The FHA is lenient on credit issues and is understanding of personal situations. Some blemishes will be excused with an explanation. If you had a previous bankruptcy, you can get an FHA loan two years after the discharge date. Also, if you had late payments all in a distinct time frame and had a good payment history following that, they will overlook those imperfections. Collections are not a problem. If, however, you have had any federal liens, like tax liens or defaults on student loans, then you will not be eligible for an FHA loan. Your credit score needs to be only a 620 when putting down the minimum three percent. Other conventional loans require a score of 720 or higher for prime rates.

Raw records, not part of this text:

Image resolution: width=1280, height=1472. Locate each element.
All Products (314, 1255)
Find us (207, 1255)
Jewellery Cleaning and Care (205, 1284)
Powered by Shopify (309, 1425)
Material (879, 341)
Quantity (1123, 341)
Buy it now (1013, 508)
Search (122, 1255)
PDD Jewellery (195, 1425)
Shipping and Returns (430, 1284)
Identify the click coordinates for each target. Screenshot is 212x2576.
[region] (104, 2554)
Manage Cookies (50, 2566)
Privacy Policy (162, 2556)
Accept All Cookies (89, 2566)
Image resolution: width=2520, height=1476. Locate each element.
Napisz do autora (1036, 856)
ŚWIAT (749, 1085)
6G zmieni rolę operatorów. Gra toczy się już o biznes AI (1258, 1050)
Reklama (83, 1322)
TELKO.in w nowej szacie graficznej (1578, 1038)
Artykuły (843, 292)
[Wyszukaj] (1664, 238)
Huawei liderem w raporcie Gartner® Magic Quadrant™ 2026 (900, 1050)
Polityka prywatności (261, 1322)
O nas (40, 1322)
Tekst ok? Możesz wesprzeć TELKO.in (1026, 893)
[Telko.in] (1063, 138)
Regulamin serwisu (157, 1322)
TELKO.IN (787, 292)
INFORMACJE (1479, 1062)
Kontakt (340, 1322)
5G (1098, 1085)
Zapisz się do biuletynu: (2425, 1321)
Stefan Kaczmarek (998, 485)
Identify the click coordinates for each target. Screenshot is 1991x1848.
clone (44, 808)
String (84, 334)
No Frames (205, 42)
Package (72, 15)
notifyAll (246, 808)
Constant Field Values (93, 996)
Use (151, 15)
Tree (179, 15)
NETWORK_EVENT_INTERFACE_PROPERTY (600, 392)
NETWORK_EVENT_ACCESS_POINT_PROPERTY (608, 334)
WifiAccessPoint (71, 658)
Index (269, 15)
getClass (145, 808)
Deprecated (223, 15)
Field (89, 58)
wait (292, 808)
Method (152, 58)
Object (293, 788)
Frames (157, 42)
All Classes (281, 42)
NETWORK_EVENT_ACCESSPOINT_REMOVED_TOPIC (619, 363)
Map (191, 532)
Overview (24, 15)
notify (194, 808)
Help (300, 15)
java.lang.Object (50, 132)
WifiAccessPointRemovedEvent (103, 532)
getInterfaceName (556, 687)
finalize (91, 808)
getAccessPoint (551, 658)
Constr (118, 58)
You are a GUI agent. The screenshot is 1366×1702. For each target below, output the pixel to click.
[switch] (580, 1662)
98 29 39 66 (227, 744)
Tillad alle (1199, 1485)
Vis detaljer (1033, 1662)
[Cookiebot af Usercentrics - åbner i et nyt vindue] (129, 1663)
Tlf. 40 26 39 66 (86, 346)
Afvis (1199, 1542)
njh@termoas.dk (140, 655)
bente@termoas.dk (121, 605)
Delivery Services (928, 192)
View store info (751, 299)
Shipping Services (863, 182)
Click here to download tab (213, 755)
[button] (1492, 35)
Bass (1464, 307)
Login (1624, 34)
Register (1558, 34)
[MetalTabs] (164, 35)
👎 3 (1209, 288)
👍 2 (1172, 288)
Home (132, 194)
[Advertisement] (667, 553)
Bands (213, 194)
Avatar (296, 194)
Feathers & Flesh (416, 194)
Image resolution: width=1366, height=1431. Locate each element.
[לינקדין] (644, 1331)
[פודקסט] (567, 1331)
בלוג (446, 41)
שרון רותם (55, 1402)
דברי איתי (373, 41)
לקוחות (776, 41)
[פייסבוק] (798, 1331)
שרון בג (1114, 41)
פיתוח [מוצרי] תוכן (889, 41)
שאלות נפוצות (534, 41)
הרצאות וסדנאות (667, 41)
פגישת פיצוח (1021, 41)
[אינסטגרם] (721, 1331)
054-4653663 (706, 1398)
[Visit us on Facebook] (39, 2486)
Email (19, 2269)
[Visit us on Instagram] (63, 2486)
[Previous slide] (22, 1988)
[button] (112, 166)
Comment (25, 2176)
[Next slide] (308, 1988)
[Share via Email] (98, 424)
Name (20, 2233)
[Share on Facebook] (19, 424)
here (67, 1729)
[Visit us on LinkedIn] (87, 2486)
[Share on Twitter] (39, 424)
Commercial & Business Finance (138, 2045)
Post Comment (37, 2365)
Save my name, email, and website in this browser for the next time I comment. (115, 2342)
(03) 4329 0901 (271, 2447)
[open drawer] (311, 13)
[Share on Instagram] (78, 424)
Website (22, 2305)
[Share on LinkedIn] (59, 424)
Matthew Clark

The best advantage of an FHA loan over conventional loans is the low cash needed at closing. Most first-time home buyers do not have the funds available to put 20 percent down plus pay closing costs. The FHA requires only 3 percent of the loan value to be paid at closing. Some of these funds can come from a gift from a family member also. They will allow for 6 percent in seller concessions, meaning the seller can pay up to 6 percent of the closing costs.
FHA loans have very competitive rates. This will equate to a lower payment every month. By having a lower interest rate, you will pay much less over the life of the loan. The FHA often offers lower rates than a traditional 30-year fixed loan.
The FHA is fairly lenient about whom they will lend to. As long as you meet the credit requirements, have the 3 percent down payment and have steady employment, you will likely be approved. It can be an easier application process than a conventional loan.
The FHA allows a high debt-to-income ratio. If you have a car loan, student loans and credit cards, you can still qualify. Perhaps you are getting a raise later in the year but want to buy now. Or maybe your car will be paid off in six months. As long as you feel you can afford the payment, the FHA will allow a 50 percent debt-to-income ratio. This is determined by adding up all of your debt, including your proposed new mortgage payment, and dividing it by your monthly income to receive a percentage.